Aim of the task:
Return each line of the records below that contains the word "will".
(Supplied information begins)
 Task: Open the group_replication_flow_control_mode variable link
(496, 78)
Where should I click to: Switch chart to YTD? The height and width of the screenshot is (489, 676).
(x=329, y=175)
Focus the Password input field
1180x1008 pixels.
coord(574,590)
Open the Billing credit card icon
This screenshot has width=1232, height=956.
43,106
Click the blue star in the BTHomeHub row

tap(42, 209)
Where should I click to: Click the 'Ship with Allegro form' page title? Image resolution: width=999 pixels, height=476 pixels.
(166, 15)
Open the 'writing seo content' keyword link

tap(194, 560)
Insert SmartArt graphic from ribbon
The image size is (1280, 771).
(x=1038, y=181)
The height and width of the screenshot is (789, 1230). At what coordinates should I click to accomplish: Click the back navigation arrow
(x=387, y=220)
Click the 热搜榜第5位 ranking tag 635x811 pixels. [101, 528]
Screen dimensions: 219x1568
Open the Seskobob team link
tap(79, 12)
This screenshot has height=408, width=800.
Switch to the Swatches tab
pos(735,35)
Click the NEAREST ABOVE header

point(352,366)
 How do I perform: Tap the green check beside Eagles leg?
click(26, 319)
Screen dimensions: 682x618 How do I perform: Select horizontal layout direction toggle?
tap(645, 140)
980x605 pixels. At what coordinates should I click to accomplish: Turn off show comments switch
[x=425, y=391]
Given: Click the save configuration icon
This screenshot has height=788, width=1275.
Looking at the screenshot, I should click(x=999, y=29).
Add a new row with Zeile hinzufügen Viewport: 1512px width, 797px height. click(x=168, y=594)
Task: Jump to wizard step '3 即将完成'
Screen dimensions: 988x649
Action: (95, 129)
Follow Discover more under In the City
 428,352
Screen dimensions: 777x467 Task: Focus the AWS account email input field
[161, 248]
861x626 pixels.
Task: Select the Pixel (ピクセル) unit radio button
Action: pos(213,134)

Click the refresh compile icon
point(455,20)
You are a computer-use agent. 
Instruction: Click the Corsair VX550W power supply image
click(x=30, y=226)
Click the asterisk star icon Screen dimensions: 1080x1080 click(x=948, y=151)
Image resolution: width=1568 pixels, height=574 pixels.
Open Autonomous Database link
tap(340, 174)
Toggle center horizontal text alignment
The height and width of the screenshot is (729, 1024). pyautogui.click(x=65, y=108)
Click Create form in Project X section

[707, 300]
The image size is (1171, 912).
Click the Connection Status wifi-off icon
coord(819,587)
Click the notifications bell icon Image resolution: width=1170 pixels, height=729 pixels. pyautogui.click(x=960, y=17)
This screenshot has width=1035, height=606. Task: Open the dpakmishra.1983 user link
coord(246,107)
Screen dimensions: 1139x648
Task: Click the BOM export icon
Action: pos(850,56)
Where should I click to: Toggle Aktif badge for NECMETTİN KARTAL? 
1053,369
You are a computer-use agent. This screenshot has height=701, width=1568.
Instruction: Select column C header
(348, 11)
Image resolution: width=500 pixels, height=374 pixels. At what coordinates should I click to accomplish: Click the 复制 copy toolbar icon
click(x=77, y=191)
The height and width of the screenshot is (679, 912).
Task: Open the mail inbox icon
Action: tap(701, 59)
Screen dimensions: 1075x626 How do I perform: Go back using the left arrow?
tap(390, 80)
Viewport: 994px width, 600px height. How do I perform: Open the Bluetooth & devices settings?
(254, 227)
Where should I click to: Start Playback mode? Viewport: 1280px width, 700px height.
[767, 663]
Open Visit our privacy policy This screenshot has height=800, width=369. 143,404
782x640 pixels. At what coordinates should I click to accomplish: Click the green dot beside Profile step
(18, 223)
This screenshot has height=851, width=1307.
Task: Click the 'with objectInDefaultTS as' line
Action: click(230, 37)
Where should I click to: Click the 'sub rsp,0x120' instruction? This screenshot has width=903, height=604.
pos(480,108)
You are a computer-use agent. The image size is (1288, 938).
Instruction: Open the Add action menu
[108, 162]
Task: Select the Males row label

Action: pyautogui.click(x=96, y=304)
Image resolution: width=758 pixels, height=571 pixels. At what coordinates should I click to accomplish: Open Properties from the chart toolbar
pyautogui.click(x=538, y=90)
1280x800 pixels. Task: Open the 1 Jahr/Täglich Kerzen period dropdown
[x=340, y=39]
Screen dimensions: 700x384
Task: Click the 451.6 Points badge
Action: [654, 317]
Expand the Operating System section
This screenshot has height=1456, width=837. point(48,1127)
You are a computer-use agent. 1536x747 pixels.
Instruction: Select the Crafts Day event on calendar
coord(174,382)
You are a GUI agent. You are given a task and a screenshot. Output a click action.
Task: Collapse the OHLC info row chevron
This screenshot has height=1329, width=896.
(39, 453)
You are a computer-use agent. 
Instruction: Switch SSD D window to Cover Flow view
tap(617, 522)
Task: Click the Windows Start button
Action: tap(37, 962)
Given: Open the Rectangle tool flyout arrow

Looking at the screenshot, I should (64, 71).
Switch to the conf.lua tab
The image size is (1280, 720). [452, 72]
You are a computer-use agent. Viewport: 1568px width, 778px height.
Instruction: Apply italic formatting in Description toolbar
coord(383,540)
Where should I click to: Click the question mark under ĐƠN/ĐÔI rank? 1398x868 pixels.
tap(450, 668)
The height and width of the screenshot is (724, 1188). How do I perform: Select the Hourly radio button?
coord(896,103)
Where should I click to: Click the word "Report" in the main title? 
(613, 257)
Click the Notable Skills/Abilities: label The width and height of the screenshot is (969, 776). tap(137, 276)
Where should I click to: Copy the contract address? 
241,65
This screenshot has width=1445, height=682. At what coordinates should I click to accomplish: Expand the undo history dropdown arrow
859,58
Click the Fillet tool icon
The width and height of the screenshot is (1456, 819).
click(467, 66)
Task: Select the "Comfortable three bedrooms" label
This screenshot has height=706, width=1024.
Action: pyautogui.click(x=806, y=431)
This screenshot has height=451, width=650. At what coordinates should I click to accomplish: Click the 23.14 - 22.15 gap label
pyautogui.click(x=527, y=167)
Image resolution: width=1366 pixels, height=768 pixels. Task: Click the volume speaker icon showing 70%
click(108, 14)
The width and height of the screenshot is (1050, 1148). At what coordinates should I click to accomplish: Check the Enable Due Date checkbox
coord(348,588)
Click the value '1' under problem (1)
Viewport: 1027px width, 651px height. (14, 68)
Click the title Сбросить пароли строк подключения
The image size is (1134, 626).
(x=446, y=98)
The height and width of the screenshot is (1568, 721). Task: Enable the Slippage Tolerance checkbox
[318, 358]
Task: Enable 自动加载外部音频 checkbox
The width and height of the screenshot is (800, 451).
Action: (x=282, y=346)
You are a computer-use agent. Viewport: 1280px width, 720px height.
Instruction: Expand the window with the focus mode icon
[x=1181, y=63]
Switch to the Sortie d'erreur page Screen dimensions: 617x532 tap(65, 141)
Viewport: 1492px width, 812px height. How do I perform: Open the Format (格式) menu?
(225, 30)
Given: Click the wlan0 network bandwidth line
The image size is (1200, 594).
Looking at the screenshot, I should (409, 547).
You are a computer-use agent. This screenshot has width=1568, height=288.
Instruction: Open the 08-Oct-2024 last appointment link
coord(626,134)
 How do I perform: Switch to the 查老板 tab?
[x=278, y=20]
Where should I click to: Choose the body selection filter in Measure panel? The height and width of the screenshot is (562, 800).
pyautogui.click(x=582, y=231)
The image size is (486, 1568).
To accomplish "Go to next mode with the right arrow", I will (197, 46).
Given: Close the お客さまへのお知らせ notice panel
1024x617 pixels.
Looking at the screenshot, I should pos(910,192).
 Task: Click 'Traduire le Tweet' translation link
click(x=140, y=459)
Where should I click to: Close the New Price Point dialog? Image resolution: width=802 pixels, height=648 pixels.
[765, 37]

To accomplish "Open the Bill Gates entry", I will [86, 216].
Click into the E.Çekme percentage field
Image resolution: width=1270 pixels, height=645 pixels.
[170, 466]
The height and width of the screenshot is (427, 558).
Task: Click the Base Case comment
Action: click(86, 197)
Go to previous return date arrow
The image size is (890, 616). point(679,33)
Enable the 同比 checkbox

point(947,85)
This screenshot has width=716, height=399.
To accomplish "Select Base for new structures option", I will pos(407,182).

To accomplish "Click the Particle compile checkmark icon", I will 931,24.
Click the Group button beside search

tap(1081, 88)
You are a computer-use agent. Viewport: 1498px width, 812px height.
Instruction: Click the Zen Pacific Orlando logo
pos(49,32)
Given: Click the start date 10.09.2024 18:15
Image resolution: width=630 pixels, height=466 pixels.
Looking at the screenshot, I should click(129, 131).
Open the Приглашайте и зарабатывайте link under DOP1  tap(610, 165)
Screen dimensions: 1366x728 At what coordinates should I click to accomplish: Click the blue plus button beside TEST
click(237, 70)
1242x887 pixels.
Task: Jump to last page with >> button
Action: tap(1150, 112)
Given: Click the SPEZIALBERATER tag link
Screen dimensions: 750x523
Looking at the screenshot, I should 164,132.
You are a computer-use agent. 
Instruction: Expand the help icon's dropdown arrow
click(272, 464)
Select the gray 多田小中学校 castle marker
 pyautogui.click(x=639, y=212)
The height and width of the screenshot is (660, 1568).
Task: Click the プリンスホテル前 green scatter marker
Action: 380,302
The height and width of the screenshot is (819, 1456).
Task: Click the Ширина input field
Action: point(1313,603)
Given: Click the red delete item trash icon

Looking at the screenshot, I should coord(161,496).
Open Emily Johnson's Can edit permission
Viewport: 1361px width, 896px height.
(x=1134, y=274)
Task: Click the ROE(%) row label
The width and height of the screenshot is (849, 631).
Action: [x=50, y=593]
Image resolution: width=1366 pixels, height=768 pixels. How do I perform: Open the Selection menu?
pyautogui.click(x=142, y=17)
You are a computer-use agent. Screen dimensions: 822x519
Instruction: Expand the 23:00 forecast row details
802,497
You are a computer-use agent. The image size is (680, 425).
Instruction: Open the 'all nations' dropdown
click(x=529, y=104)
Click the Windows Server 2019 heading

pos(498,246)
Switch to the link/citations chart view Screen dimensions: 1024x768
(Supplied information ends)
Your solution:
To accomplish "Go to next mode with the right arrow", I will (197, 46).
To accomplish "Open the Bill Gates entry", I will [86, 216].
To accomplish "Select Base for new structures option", I will pos(407,182).
To accomplish "Click the Particle compile checkmark icon", I will 931,24.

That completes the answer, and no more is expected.